Les syndicats espèrent encore faire évoluer la loi

La FNSEA juge que le projet "ne répond pas complètement aux préoccupations des agriculteurs" et attend du Sénat, qui doit examiner le texte en avril "des améliorations substantielles". Elle veut s’assurer que "les GIEE répondent aux besoins d’innovation au bénéfice du plus grand nombre", que le dispositif interprofessionnel soit pérennisé, et qu’un "véritable statut professionnel de l’agriculteur" soit mis en place. La Confédération paysanne regrette que "l’ouverture de l’accès au métier reste très contenue, la diminution de l’usage des pesticides et antibiotiques est très limitée, le pluralisme syndical n’est toujours pas pleinement assumé". François Thabuis, président des Jeunes agriculteurs, se félicite de la création "d’outils qui faciliteront la mise en relation entre cédants et jeunes agriculteurs" et de l’adaptation du contrat de génération à l'agriculture (qui concernera les salariés entre 26 et 30 ans). S’il est mitigé sur les mesures concernant le foncier, il salue "l’élargissement du droit de préemption des SAFER". Sur le sujet, la Coordination rurale "déplore ce dirigisme dans le paysage foncier rural où le droit de propriété est sans cesse bafoué".

 

La gauche pour, la droite contre, le centre s'abstient

Le projet de loi d’avenir a été largement adopté en première lecture à l’Assemblée Nationale, grâce aux voix des députés PS, Radicaux, Verts et Front de gauche (559 votants, 537 exprimés, 332 pour, 205 contre).

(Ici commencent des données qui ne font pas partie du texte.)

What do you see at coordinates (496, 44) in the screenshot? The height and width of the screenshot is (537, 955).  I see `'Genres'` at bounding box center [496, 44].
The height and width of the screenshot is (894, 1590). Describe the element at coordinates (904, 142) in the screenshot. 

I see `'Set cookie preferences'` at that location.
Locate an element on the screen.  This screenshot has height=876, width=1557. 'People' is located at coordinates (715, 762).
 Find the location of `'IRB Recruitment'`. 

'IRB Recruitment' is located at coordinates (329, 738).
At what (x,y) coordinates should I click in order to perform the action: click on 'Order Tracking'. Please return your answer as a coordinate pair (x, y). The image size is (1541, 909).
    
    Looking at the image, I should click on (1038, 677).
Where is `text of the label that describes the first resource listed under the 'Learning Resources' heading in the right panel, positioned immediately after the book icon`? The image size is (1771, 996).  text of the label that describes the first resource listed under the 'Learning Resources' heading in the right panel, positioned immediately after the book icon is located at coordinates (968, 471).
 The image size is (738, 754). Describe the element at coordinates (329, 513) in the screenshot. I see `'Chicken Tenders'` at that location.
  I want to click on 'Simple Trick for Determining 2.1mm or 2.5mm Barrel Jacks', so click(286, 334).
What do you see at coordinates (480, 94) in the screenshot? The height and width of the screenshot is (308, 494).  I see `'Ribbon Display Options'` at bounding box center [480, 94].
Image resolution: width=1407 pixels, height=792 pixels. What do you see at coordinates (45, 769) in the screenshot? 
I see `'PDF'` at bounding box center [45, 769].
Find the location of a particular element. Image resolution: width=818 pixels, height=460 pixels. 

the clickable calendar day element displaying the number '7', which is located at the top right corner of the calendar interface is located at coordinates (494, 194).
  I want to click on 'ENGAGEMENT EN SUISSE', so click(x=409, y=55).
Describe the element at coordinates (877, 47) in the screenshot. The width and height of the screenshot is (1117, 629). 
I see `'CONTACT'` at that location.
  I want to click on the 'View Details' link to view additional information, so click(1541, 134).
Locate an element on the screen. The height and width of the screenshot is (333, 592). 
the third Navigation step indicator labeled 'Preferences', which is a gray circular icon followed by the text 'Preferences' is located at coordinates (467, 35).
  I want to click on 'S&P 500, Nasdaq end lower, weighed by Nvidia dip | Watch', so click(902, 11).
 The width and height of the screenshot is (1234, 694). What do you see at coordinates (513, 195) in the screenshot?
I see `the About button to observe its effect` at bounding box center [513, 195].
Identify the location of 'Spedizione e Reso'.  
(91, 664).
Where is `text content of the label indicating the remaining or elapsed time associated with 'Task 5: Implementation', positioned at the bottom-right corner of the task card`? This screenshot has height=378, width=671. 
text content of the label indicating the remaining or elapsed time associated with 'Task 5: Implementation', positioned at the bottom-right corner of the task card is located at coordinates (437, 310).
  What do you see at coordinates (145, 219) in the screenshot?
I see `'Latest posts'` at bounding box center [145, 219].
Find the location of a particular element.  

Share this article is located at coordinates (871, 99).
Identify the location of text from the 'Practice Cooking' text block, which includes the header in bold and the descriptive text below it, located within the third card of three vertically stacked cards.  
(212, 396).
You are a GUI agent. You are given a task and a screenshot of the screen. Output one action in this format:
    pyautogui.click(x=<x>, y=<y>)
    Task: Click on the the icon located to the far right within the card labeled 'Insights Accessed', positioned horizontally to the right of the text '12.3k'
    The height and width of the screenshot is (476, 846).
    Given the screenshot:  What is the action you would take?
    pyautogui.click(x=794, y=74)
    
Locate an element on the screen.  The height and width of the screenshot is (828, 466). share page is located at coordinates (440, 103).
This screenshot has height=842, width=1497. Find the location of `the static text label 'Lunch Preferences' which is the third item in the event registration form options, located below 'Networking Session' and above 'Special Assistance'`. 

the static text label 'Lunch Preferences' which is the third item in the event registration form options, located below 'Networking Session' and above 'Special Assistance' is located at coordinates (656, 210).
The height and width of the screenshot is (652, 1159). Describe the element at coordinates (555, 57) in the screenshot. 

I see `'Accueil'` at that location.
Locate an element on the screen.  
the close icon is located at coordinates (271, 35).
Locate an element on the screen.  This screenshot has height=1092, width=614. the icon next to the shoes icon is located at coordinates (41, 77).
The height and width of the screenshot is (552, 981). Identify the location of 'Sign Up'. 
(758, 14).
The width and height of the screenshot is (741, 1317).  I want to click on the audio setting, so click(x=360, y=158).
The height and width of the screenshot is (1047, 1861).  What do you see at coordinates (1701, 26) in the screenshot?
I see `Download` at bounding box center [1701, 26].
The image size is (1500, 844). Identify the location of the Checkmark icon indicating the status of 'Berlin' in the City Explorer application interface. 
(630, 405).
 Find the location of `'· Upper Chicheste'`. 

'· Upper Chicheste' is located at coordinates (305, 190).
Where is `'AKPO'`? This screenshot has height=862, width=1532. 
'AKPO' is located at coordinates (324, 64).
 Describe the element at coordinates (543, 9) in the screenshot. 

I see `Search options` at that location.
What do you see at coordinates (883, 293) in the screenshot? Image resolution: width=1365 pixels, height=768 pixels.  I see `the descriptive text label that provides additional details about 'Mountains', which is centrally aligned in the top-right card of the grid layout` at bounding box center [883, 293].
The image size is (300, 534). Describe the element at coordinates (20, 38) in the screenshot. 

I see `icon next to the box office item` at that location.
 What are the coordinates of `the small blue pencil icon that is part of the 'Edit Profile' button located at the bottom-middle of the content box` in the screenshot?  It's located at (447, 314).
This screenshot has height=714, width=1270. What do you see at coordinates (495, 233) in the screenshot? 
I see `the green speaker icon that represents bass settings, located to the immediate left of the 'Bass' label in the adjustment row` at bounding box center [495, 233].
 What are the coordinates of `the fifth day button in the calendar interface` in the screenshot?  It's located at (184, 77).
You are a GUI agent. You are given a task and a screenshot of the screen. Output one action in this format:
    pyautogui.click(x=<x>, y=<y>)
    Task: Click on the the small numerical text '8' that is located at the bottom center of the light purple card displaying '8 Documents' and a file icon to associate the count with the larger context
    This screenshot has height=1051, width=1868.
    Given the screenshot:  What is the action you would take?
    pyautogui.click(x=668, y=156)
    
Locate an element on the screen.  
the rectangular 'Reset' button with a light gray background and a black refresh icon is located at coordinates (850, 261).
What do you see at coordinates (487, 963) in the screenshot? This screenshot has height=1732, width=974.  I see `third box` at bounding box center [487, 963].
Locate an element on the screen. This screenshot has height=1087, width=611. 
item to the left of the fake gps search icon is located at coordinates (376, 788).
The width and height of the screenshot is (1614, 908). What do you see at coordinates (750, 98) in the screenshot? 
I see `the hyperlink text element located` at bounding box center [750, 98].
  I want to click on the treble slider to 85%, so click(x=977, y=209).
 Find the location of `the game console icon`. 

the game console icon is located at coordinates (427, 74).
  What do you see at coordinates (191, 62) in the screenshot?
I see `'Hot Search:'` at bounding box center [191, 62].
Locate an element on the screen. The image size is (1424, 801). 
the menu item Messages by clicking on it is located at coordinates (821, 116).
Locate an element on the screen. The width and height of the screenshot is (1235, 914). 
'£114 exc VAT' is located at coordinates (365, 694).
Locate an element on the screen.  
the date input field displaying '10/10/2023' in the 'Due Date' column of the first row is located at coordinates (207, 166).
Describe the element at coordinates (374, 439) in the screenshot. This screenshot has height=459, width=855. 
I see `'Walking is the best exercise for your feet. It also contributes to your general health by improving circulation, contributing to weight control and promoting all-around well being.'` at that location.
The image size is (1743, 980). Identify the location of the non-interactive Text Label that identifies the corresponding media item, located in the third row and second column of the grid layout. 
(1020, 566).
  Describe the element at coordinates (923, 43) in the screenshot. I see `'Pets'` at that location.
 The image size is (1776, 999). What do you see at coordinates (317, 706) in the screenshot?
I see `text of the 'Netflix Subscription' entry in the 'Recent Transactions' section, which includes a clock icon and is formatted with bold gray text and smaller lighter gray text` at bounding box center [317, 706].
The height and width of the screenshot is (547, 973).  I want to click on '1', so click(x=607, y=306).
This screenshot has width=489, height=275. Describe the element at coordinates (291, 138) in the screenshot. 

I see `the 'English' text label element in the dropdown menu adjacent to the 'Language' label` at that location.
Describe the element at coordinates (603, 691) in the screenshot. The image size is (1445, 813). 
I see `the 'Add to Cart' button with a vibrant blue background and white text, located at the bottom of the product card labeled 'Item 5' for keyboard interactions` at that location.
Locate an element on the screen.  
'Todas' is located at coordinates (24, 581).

Dominique Potier (PS) a salué la création des GIEE, "une boussole qui renoue avec la tradition mutualiste et collective de l’agriculture et qui sera un laboratoire de l’agroécologie" tandis que Brigitte Allain (Ecologistes) s’est satisfaite d’une série d'avancées, notamment sur le foncier et "d'un nouveau souffle" vers l'agroécologie.

André Chassaigne, député communiste du Puy-de-Dôme, a salué un texte qui "omet d’aborder certaines problématiques centrales comme les prix et les revenus, mais présente des avancées attendues depuis longtemps" . Avis que ne partage pas Antoine Herth (UMP) qui a dénoncé un texte "brouillon, approximatif, uniquement porté par un dogmatisme de gauche". Il critique le fait qu’ "aucune mesure ne corrige le déséquilibre entre producteurs et distributeurs". Plus modérée, l’UDI (centre) s’est abstenue, estimant par la voix de Thierry Benoit (Ille et Vilaine) que le texte "ne répond pas totalement aux attentes concrètes des paysans français" et "manque d’ambition".